◆ QUESTIONS ON THE MATERIAL
(1) Answer these questions from the family planning text:
(a) How many additional women and girls were using modern contraceptives one year after the London Summit?
(b) What percentage of married women in Senegal now use modern family planning methods?
(c) What two things do some countries still lack?
(2) Copy the part of the family planning text that starts at "There are a" and ends at "to address reservations?".

◆ EXTRACTED TEXT
□ □ □ □ □ □ □
Already, we have made some really impressive progress. One year after the London Summit, 8.4 million additional women and girls were using modern contraceptives. According to FP2020 estimates, this translates to 77 million unintended pregnancies averted and 125,000 lives saved from complications due to unintended pregnancies, which is pretty incredible. In some countries we are seeing unprecedented progress. For example, Senegal recently announced that 20 percent of married women are now using modern family planning methods, an increase from 16 percent in 2013. This is the largest gain a West African country has ever made in a single year. But progress is not always the same thing as success, and there is still a lot further to go. Some countries still do not have plans in place to guide their national family planning strategies, and others do not have the financing to put their plans into action. Donors and governments in developing countries have to continue to work together and use the available evidence to build and execute strong country plans that will accelerate progress.
There are a wide variety of strongly held views about contraception in politics, religion, and various cultures around the world. How do you intend to address reservations?
□ □ □ □ □ □ □
Entries taken from a collection
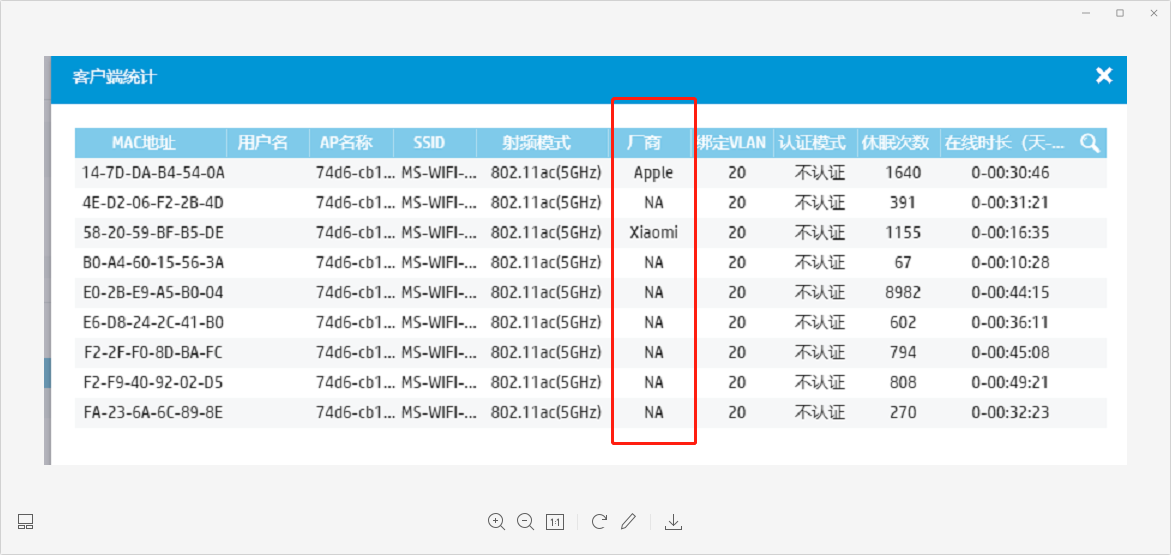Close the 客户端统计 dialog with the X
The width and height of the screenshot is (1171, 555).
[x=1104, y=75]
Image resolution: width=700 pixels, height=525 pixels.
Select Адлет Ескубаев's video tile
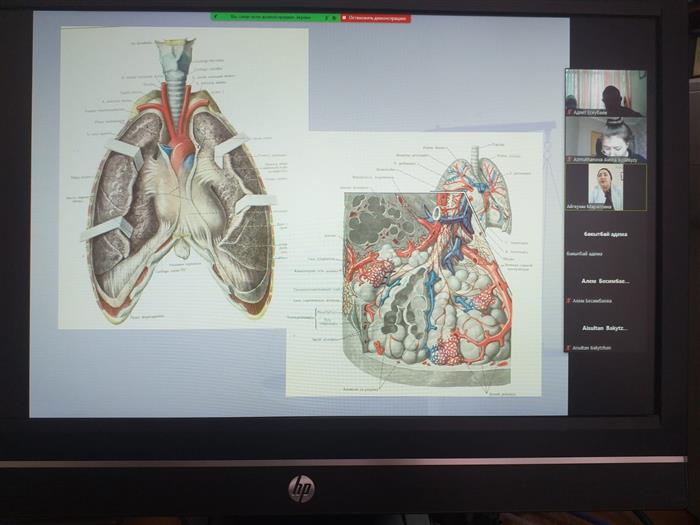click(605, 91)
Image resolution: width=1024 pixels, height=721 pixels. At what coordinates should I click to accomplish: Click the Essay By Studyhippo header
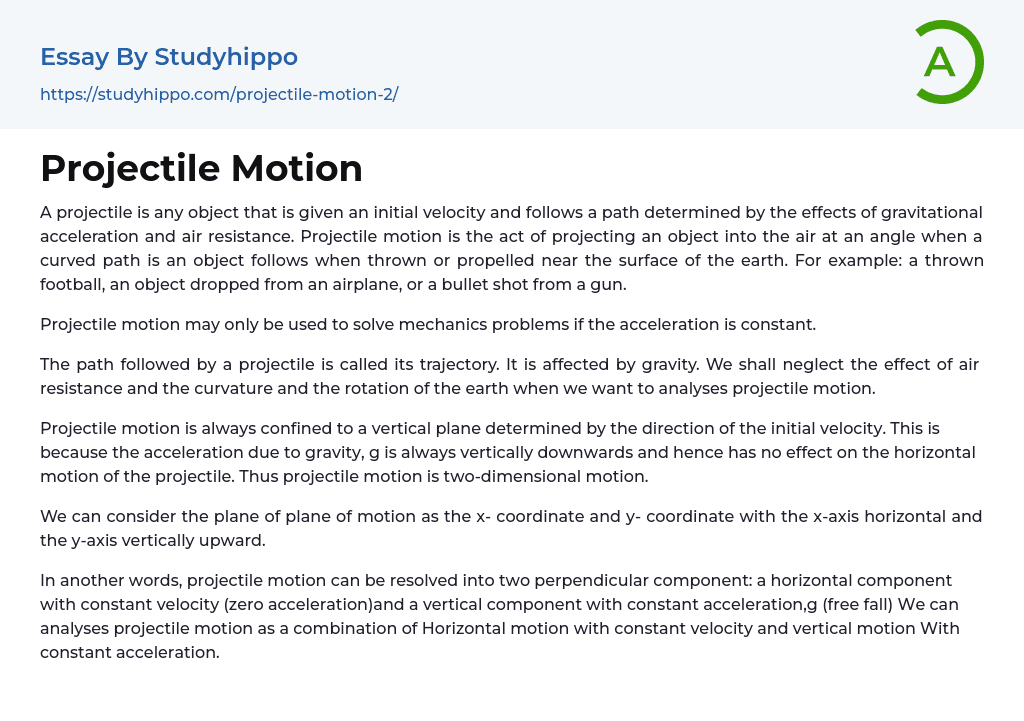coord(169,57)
□ □ □ □ □ □ □
◆ ACTIVITY ANSWERS
(1)
(a) 8.4 million
(b) 20 percent
(c) Plans to guide their national family planning strategies, and the financing to put their plans into action

(2)
There are a wide variety of strongly held views about contraception in politics, religion, and various cultures around the world. How do you intend to address reservations?